Source text:

• • • •

Foreign Minister of Sudan
- In office 1995–1998
- Preceded by: Hussein Suleiman Abu Saleh
- Succeeded by: Mustafa Osman Ismail

Personal details
- Born: January 1, 1944 (age 82)
- Party: National Congress

= Ali Osman Taha =

Sudanese politician (born 1944)

Ali Osman Mohammed Taha (علي عثمان محمد طه, also transliterated "Othman" or "Uthman"; born 1 January 1944) is a Sudanese politician who was first vice president of Sudan from July 2011 to December 2013. Previously he was minister of foreign affairs from 1993 to 1995, first vice president from 1995 to January 2005, and second vice president from August 2005 to July 2011. He is a member of the National Congress Party.

He was considered an Islamist hardliner in the former regime of Omar al-Bashir.

Taha is a graduate of the Faculty of Law at the University of Khartoum. He then set up a private law practice before being appointed as a judge and then entering politics as a member of Sudan's parliament in the 1980s.

Taha, along with John Garang, is credited as being the co-architect of Sudan's Comprehensive Peace Agreement which brought Africa's longest civil war to an end on 9 January 2005. The agreement capped an eight-year process to stop the civil war, which since 1983 had taken 2 million lives. Starting in December 2003 Taha and Garang met numerous times to finalize the peace agreement.

Taha heads the Sudanese side of the Sudanese-Egyptian High Committee, which was headed on the Egyptian side by Prime Minister Ahmed Nazif and includes Ministers from both countries and aims to foster cooperation between the two countries.

al-Bashir reappointed Taha as Second Vice President in May 2010 in spite of speculations that he would be replaced by a more hard-line NCP member or a Darfurian. Taha was viewed as a moderate figure in the NCP regime and a possible successor to Bashir, although some have suggested that Bashir might have preferred that his successor be a hard-liner.

Taha was arrested on April 11, 2019 following the 2019 Sudanese coup d'état.

On May 27, 2020, Sudan’s public prosecution service announced that Taha had tested positive for COVID-19 and was subsequently placed in quarantine.

On April 26, 2023, Taha reportedly escaped from Kobar Prison amid the breakout of the civil war.

• • • •

Tasks to perform:
1. Using the text on Ali Osman Taha, state whether each statement agrees with it: (a) Taha graduated from the Faculty of Law at the University of Khartoum; (b) the Comprehensive Peace Agreement ended the civil war on 9 January 2005; (c) Taha was arrested in May 2020. For each, answer yes or no and quote the words of the text that decide it.
2. From the text on Ali Osman Taha, extract the stretch from "Taha was arrested" through "placed in quarantine.", copying it word for word.
The items that follow were drawn from a separate source.

Screenshot grounding data
• • • •

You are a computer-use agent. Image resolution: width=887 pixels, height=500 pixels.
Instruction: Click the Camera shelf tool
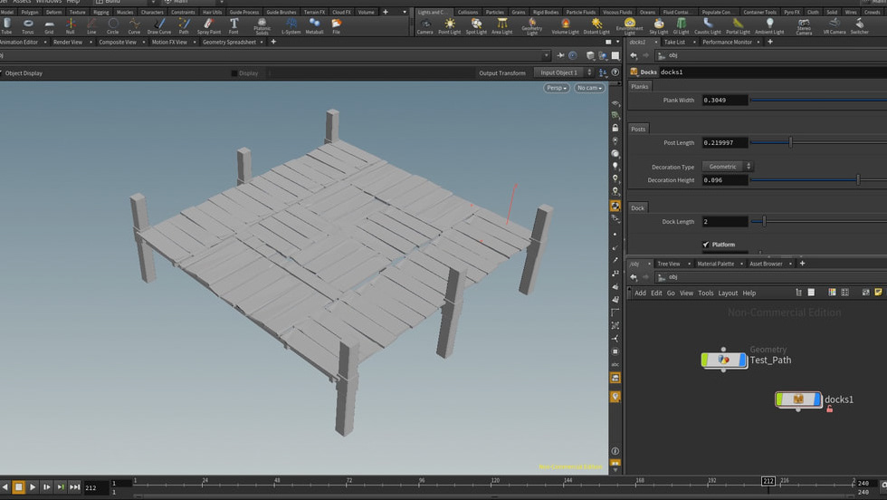[x=424, y=25]
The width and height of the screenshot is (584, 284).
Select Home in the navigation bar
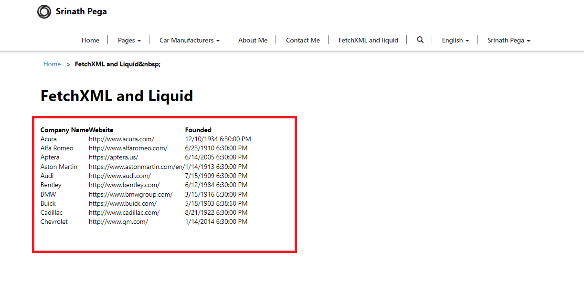(90, 40)
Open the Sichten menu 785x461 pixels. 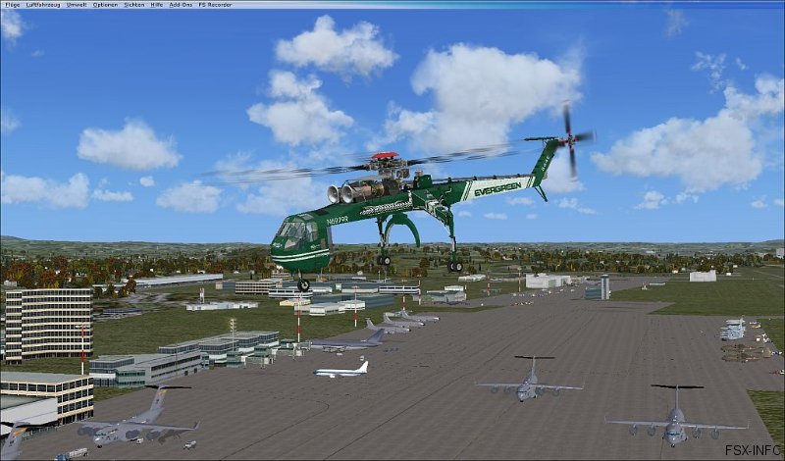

• • • •

Replies:
1.
(a) Yes: "Taha is a graduate of the Faculty of Law at the University of Khartoum."
(b) Yes: "brought Africa's longest civil war to an end on 9 January 2005."
(c) No: "Taha was arrested on April 11, 2019."

2.
Taha was arrested on April 11, 2019 following the 2019 Sudanese coup d'état.

On May 27, 2020, Sudan’s public prosecution service announced that Taha had tested positive for COVID-19 and was subsequently placed in quarantine.